A Failure to Educate Security

Users have also been trained that their phones are there to shield them from Big Bad Computerness. You know what? They are. At some point, I’ll write why I actually love that. In this case, however, it’s a problem. Even if people’s phones were shipped completely open to them, I’m sure CIQ could be shipped to about 138 of the 140 million infected phones and survive. Don’t imagine for one second that the number of active and infected CIQ phones is going to go down anytime soon- even if CIQ gets nailed by Sen. Al Franken, that software is going to live on until those phones are taken out of service, leaving millions and millions of phones with active, functional backdoors.
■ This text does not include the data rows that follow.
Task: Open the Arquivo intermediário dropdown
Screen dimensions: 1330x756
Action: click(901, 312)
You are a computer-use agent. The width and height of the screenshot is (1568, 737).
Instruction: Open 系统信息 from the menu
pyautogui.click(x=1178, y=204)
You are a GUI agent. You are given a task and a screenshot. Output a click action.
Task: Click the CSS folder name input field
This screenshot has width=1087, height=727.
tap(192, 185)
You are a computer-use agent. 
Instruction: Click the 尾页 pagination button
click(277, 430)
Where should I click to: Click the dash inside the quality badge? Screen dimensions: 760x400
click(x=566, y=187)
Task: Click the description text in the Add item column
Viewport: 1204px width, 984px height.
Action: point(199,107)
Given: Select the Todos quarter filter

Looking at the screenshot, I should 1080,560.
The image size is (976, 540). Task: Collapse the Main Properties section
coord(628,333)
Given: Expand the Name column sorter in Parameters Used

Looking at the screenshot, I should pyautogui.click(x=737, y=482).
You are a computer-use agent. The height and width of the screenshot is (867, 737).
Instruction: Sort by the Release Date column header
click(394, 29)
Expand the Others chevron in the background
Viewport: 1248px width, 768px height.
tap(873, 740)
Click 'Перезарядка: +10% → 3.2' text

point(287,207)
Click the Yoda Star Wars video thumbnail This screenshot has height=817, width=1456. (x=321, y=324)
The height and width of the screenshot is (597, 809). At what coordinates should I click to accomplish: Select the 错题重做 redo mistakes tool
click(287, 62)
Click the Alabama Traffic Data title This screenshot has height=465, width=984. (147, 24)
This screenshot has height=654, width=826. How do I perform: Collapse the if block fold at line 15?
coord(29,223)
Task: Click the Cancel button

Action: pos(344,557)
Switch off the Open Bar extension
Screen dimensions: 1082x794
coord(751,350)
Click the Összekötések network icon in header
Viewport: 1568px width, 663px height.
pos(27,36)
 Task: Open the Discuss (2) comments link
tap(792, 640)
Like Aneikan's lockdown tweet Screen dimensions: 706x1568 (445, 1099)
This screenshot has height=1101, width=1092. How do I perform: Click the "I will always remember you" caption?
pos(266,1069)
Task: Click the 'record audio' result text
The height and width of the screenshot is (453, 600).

I doubt most people with CIQ have even heard of it yet; expecting most tech news like this to hit the mainstream is like trickle-down economics and the expectation that the money at the top will hit the mainstream (#OccupyWired?).

So What?

An open system would indeed allow a user to actually inspect their phone and ensure rootkits like CIQ don’t come from the factory, true, but we (the technocrati) have failed to work out how to educate the masses effectively in computer security, leaving it to folks like Apple to say “Trust us, we’ll take care of you in this Big Bad World.” On top of that, it’s been proven that secure design was not at the top of the list in importance for both the carriers and manufacturers; the fact that we should need to inspect handsets STRAIGHT FROM THE FACTORY for pre-installed security flaws is just as bad.

tl;dr

Security isn’t that hard, unless you’re not giving a shit from the start.

One Comment

  1. bytex64 wrote:

    A better tl;dr: carriers don’t care about you. Users don’t care about themselves. We’re all fucked.

    CIQ is a good argument to buy unlocked from a trusted manufacturer, IMO.